(DATA IN THIS EXERCISE Opens)

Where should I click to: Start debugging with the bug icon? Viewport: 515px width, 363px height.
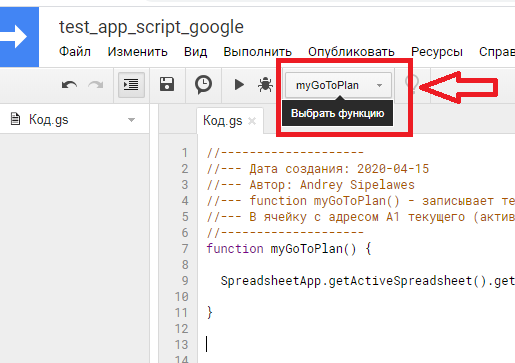pos(265,85)
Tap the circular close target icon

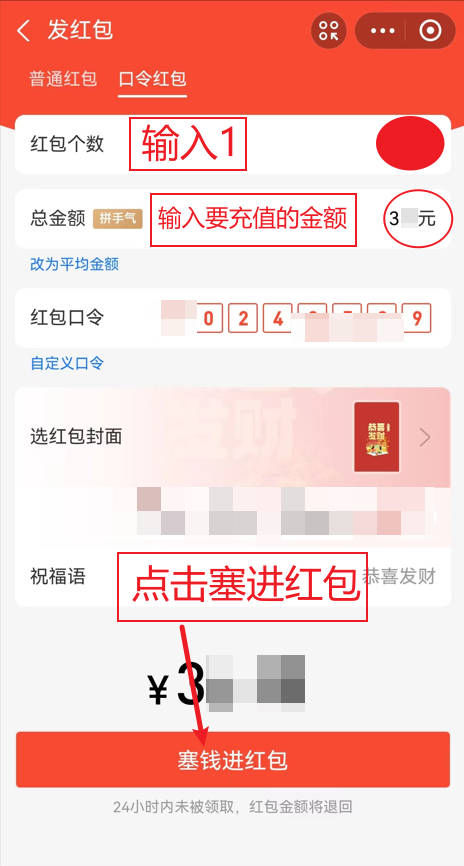tap(430, 31)
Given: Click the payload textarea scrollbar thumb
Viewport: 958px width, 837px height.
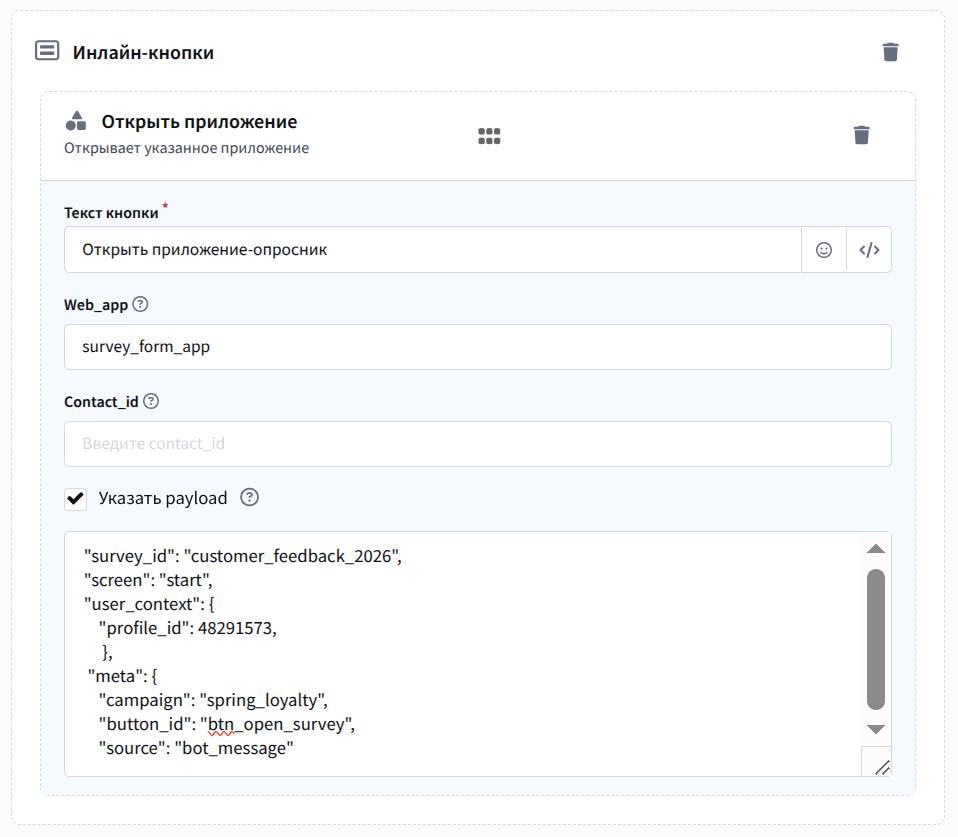Looking at the screenshot, I should (x=875, y=640).
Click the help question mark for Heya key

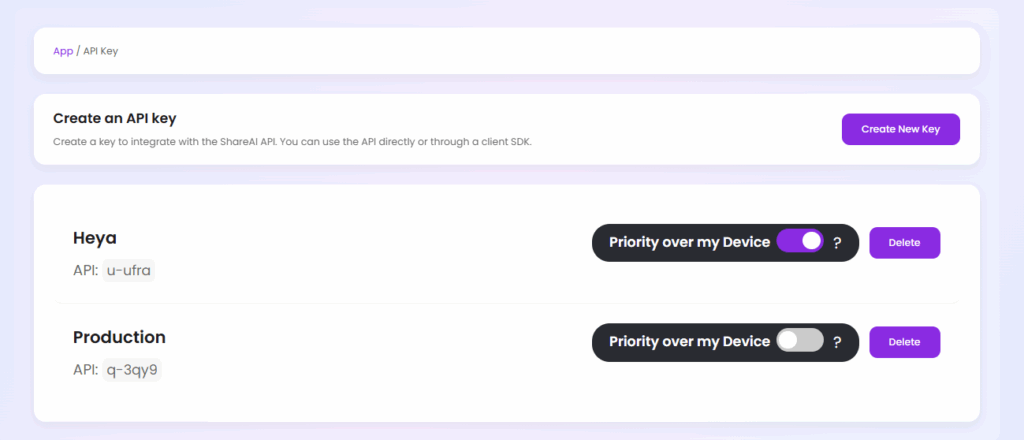point(837,242)
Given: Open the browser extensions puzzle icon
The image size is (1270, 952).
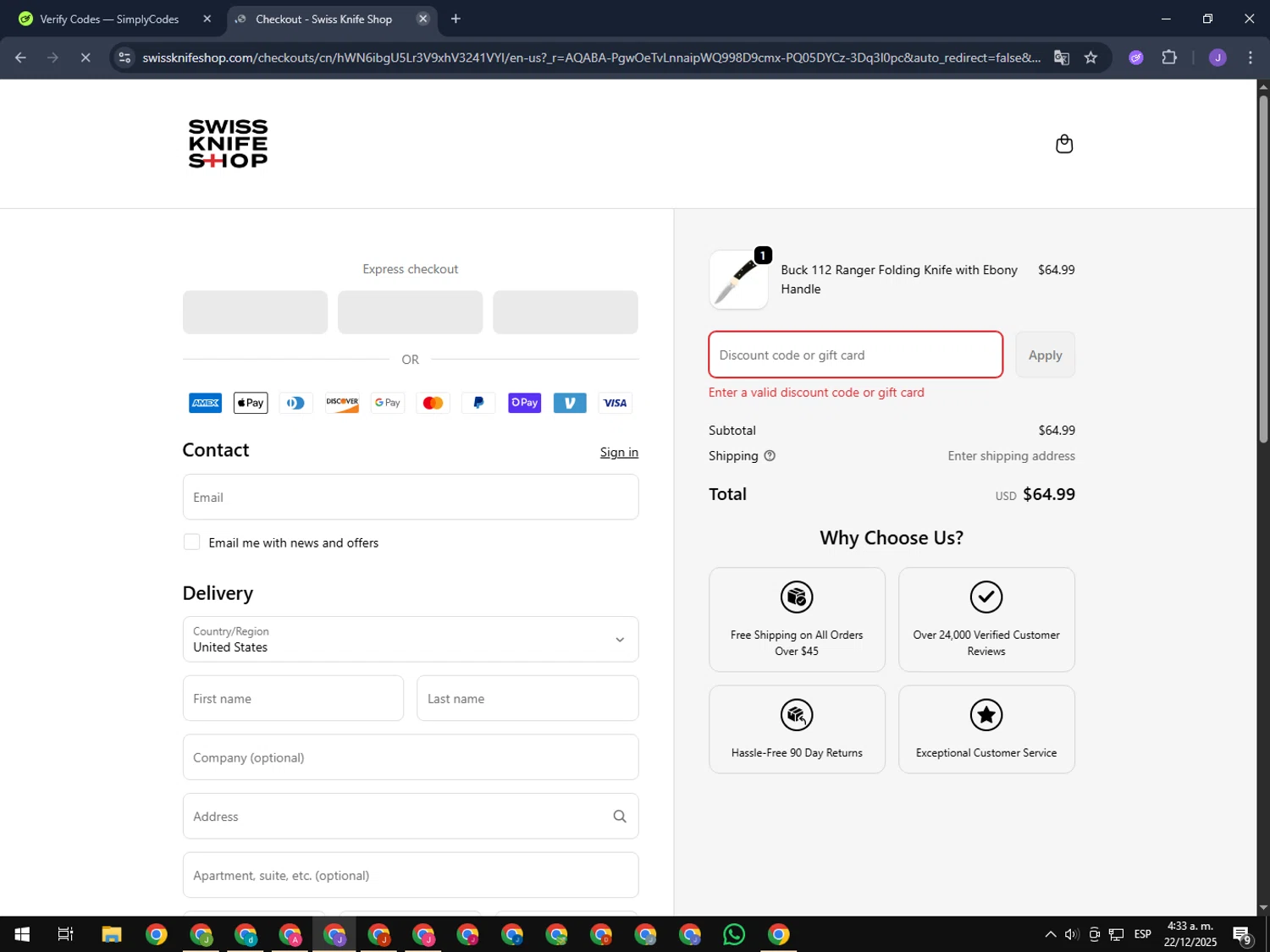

(DATA IN THIS EXERCISE Closes)

▶ EXERCISE DESCRIPTION
Please copy every line of the material that contains the word "Given".

▶ SOLUTION TO THIS EXERCISE
Given: Click the payload textarea scrollbar thumb
Given: Open the browser extensions puzzle icon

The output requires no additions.